Botanically speaking, tomatoes are the fruit of the vine . . . But in the common language of the people, whether sellers or consumers of provisions, all these are vegetables which are grown in kitchen gardens, and which, whether eaten cooked or raw, are, like potatoes, carrots, parsnips, turnips, beets, cauliflower, cabbage, celery, and lettuce, usually served at dinner in, with, or after the soup, fish, or meats which constitute the principal part of the repast, and not, like fruits generally, as dessert. (NIX v. HEDDEN, 149 U.S. 304 (1893))

What the Court took to be the true meaning of the word ‘fruit’ or ‘vegetable’ did not turn on its technical definition. It turned, rather, on its common usage: because it is widely understood to function more like a veggie than a fruit, the tomato should be considered a vegetable for the purposes of the tariff.

In some ways, this makes sense. The Court was deciding how the tomato should be treated with respect to a tariff on vegetable imports. Thus if something is widely treated as a vegetable in terms of its economic use (garden but not fruit salads), then perhaps it makes good sense to treat it as such within the confines of the tariff. This was the Court’s reasoning, at least, and I generally think I agree with it. But come on; in other ways, it’s utter madness! If something is a fruit, it’s a fruit.

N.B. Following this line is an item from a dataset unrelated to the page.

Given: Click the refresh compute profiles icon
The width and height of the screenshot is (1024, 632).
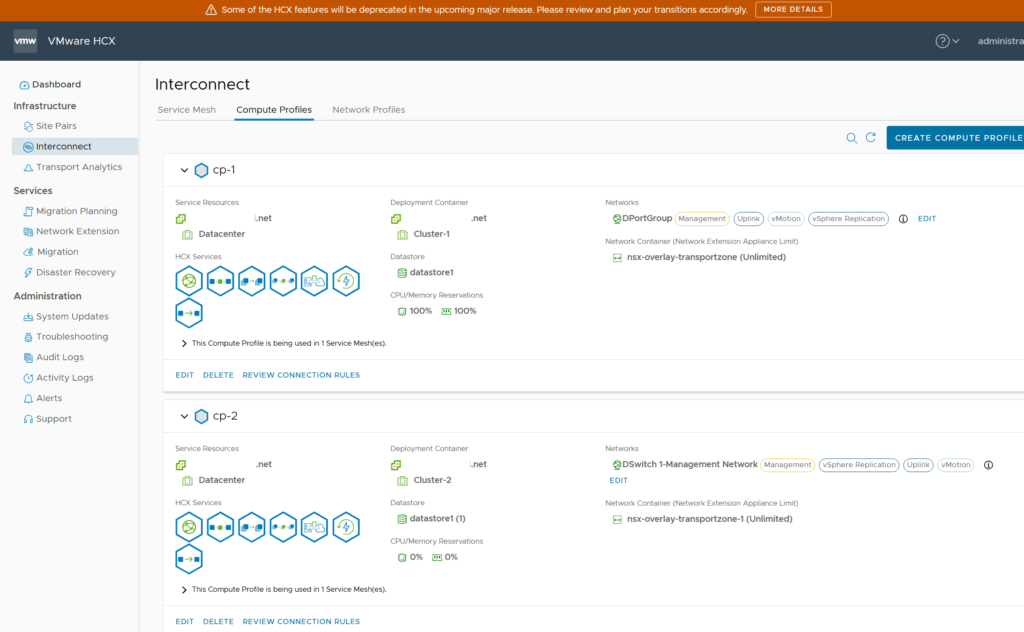Looking at the screenshot, I should 871,138.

Mass misunderstanding of that fact doesn’t make it less true.

This conflict is related to Sandeep’s earlier post about Humpty Dumpty and the meaning of language—language doesn’t mean whatever we decide we want it to. But as Nix v. Hedden shows, our opinions and common conceptions of words nevertheless matter. To some extent, conventional meaning really determines literal meaning.

As a former anti-vegetable child, I like that, and I think it gives hope to future generations of vegetable-averse kids: with a little persistence, maybe someday apples will count too.